Sugar is so toxic it should be controlled like alcohol, according to new report that goes so far as to suggest setting an age limit of 17 years to buy soda pop.And Count Chocula will be subject to plain packaging legislation? You think I'm kidding...
It points to sugar as a culprit behind many of the world's major killers — heart disease, cancer and diabetes — that are now a greater health burden than infectious disease.
A little sugar "is not a problem, but a lot kills — slowly," says the report to be published Thursday in Nature, a top research journal.
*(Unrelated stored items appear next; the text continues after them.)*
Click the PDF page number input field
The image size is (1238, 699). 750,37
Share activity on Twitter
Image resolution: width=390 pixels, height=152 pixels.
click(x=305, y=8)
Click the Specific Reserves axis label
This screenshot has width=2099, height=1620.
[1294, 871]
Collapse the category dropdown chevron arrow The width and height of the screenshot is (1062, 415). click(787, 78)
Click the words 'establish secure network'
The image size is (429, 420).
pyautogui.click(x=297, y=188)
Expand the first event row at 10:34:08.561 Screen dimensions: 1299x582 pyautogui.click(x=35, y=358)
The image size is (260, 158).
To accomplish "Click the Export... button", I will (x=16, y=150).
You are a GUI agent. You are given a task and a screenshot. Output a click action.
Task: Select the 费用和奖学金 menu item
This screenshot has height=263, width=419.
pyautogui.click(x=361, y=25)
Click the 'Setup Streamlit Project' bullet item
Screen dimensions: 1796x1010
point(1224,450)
"We recognize that societal intervention to reduce the supply and demand for sugar faces an uphill political battle against a powerful sugar lobby," the researchers say, "and will require active engagement from all stakeholders." But such "tectonic shifts" in policy are possible, they say, pointing to bans on public smoking, limits on alcohol sales and condom dispensers in public washrooms. "It's time to turn our attention to sugar."Ah yes. The powerful sugar lobby. They are indeed responsible for many real ills: sugar tariffs and subsidies in the US. But the public health guys, as usual, completely discount an alternative explanation for why people might oppose sugar regulation: that we enjoy eating it.
How long until some dodgy outfit comes up with a Cost of Sugar to Society study that puts together a table of aetiological attributable fractions for the burden of various diseases due to sugar consumption, tallies the costs to the public health system of sugar-related illness (80% of total dentistry expenditures, 50% of diabetes, etc...), adds to that all of the subjective intangible costs experienced by those incurring downside consequences from eating sugar (and all of the costs of growing "harmfully-consumed" sugar), assumes zero private enjoyment from eating tasty sugary snacks, and publishes a massive social cost figure for sugar use that will help fuel demand for sugar regulation?
Update: Here's Barbara Kay in the National Post on sugar taxes:
Taxes are justified as a deterrent for any substance we know to be harmful in quantities, because we all pay for the health care of people who are negligent of their health in the over-consumption of stuff they know is bad for them.There is no logical end to that argument.